[TEXT PROVIDED Boundary: Start]
The current state of the art in continuous glucose monitoring (CGM) is largely adjunctive, meaning that the readings provided by a CGM device (including, e.g., an implantable or subcutaneous sensor) cannot be used without a reference value in order to make a clinical decision. The reference value, in turn, must be obtained from a finger stick using, e.g., a BG meter. The reference value is needed because there is a limited amount of information that is available from the sensor/sensing component. Specifically, the only pieces of information that are currently provided by the sensing component for processing are the raw sensor value (i.e., the sensor current or Isig) and the counter voltage. Therefore, during analysis, if it appears that the raw sensor signal is abnormal (e.g., if the signal is decreasing), the only way one can distinguish between a sensor failure and a physiological change within the user/patient (i.e., glucose level changing in the body) is by acquiring a reference glucose value via a finger stick. As is known, the reference finger stick is also used for calibrating the sensor.
The art has searched for ways to eliminate or, at the very least, minimize, the number of finger sticks that are necessary for calibration and for assessing sensor health. However, given the number and level of complexity of the multitude of sensor failure modes, no satisfactory solution has been found. At most, diagnostics have been developed that are based on either direct assessment of the Isig, or on comparison of two Isigs. In either case, because the Isig tracks the level of glucose in the body, by definition, it is not analyte independent. As such, by itself, the Isig is not a reliable source of information for sensor diagnostics, nor is it a reliable predictor for continued sensor performance.
[TEXT PROVIDED Boundary: End]
[SUPPLIED MATERIAL Boundary: Start]
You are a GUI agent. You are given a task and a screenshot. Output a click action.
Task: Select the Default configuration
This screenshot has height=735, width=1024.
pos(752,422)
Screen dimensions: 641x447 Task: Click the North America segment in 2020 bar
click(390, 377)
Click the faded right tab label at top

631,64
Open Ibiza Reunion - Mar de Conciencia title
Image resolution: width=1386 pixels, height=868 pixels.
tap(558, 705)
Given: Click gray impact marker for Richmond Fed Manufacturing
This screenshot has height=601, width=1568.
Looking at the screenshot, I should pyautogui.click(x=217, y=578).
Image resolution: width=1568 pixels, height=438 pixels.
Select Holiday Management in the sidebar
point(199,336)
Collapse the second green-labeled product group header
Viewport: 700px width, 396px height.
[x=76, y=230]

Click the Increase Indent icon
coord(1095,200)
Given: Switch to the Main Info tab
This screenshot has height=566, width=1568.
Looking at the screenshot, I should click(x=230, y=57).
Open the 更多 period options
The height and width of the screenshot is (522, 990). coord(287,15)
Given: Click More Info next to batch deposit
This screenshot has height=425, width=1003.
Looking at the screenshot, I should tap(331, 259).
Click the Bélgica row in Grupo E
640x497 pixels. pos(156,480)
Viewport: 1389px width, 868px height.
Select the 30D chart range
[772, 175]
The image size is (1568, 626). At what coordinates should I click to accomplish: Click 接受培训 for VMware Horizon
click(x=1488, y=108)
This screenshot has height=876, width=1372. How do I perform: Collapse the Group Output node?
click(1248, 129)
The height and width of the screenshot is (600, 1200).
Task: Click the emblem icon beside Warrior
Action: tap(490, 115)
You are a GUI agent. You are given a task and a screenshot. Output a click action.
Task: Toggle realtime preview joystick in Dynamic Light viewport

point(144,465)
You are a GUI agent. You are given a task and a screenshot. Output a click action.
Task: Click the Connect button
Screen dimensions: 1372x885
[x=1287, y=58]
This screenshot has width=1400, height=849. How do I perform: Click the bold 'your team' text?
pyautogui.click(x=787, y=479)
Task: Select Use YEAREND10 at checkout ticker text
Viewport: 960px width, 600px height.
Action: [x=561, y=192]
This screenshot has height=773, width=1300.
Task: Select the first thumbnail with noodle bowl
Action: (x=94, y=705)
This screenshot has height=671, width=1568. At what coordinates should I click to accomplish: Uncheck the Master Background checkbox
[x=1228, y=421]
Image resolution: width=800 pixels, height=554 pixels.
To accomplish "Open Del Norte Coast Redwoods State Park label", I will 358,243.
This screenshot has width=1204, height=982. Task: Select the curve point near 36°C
[SUPPLIED MATERIAL Boundary: End]
Translate this sentence from the text on continuous glucose monitoring into Spanish: "However, given the number and level of complexity of the multitude of sensor failure modes, no satisfactory solution has been found."

ANSWER SPACE - Sin embargo, dada la cantidad y el nivel de complejidad de la multitud de modos de falla del sensor, no se ha encontrado ninguna solución satisfactoria.